Task to complete> Transcribe word for word the stretch of rows from the line containing "is (992, 722)." through the line containing "collapsed-arrow-icon: ▷ is", both included. Omit the pictures.

Records>
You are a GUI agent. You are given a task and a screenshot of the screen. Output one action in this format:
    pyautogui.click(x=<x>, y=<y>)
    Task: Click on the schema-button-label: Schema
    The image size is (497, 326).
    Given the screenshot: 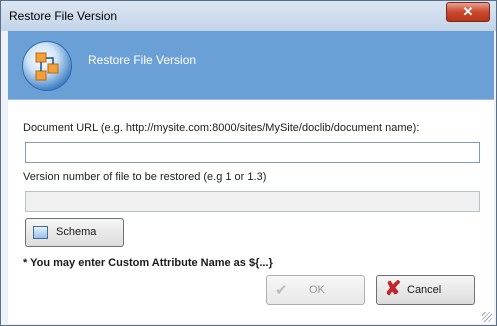 What is the action you would take?
    pyautogui.click(x=76, y=232)
    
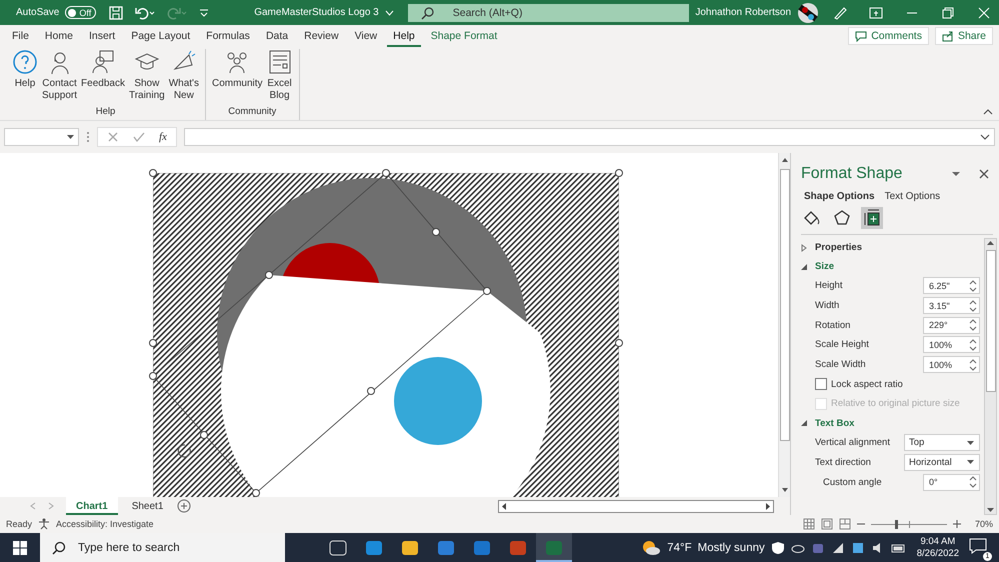 This screenshot has height=562, width=999. Describe the element at coordinates (956, 524) in the screenshot. I see `zoom-in-icon` at that location.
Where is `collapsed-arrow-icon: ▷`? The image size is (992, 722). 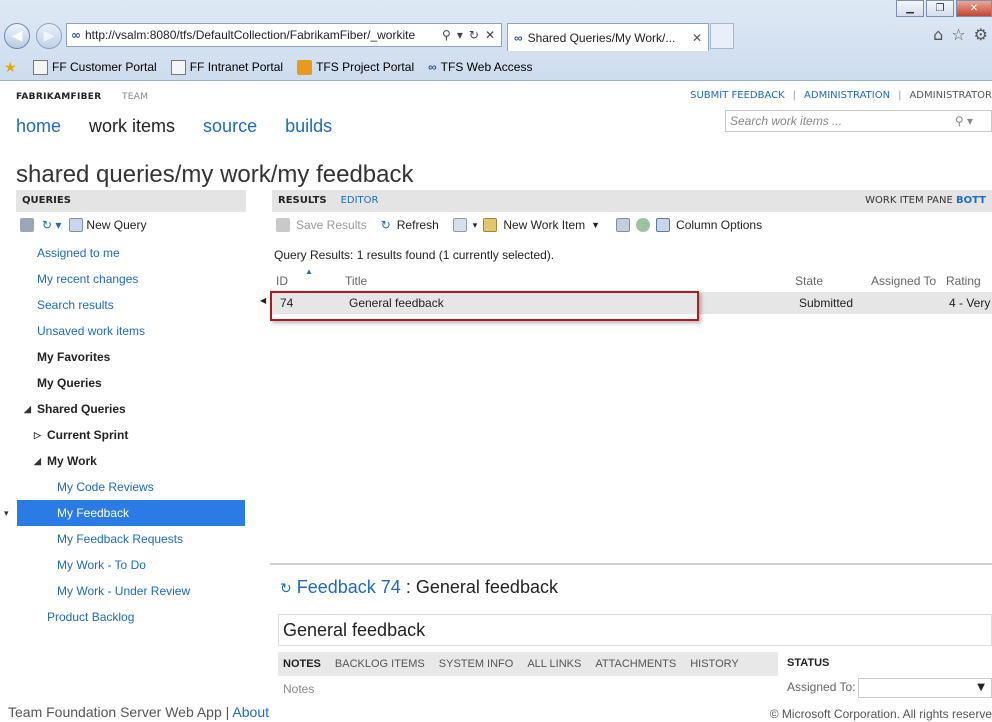
collapsed-arrow-icon: ▷ is located at coordinates (38, 435).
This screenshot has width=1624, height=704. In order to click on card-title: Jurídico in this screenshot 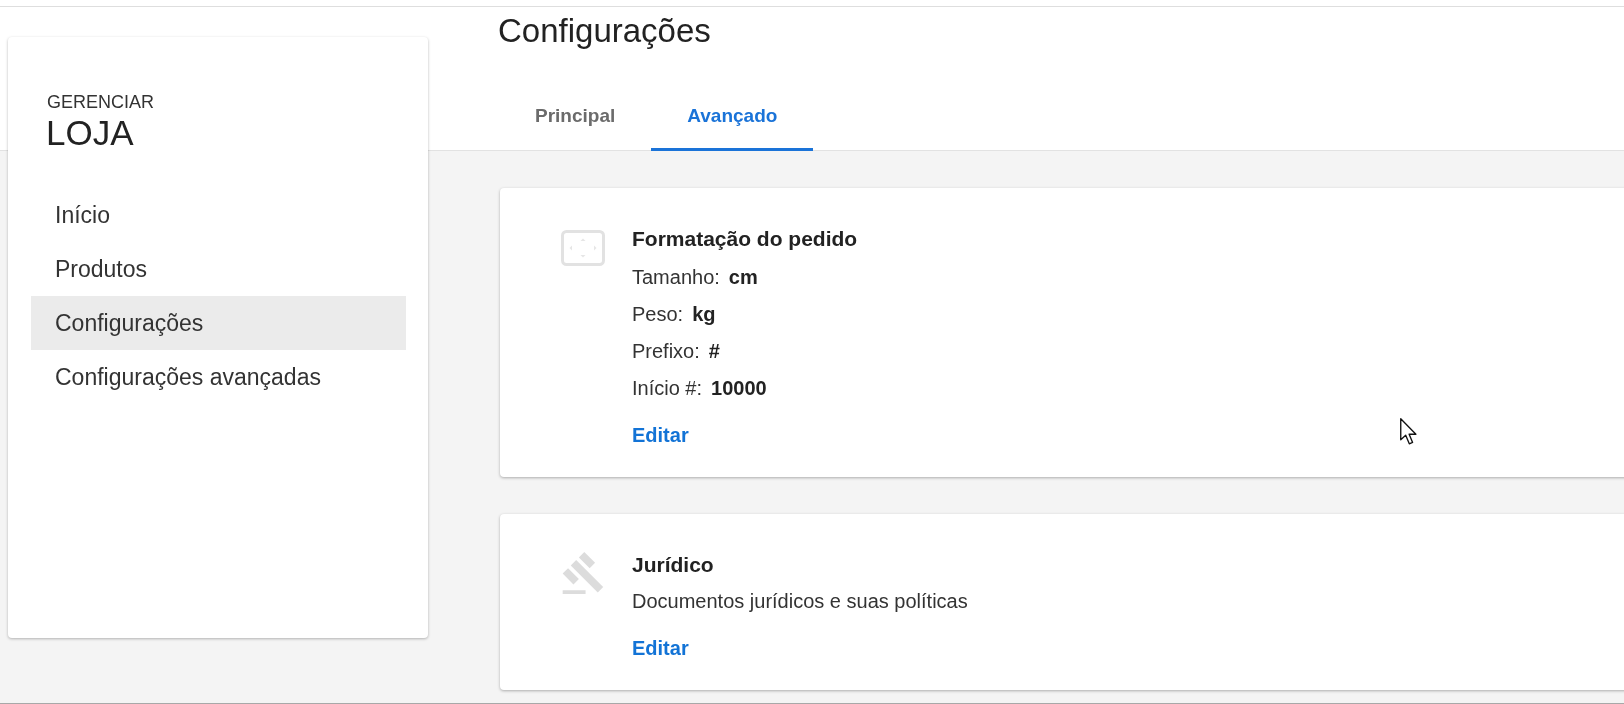, I will do `click(673, 565)`.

Solution for this problem>
Where is `collapsed-arrow-icon: ▷`? The image size is (992, 722). 
collapsed-arrow-icon: ▷ is located at coordinates (38, 435).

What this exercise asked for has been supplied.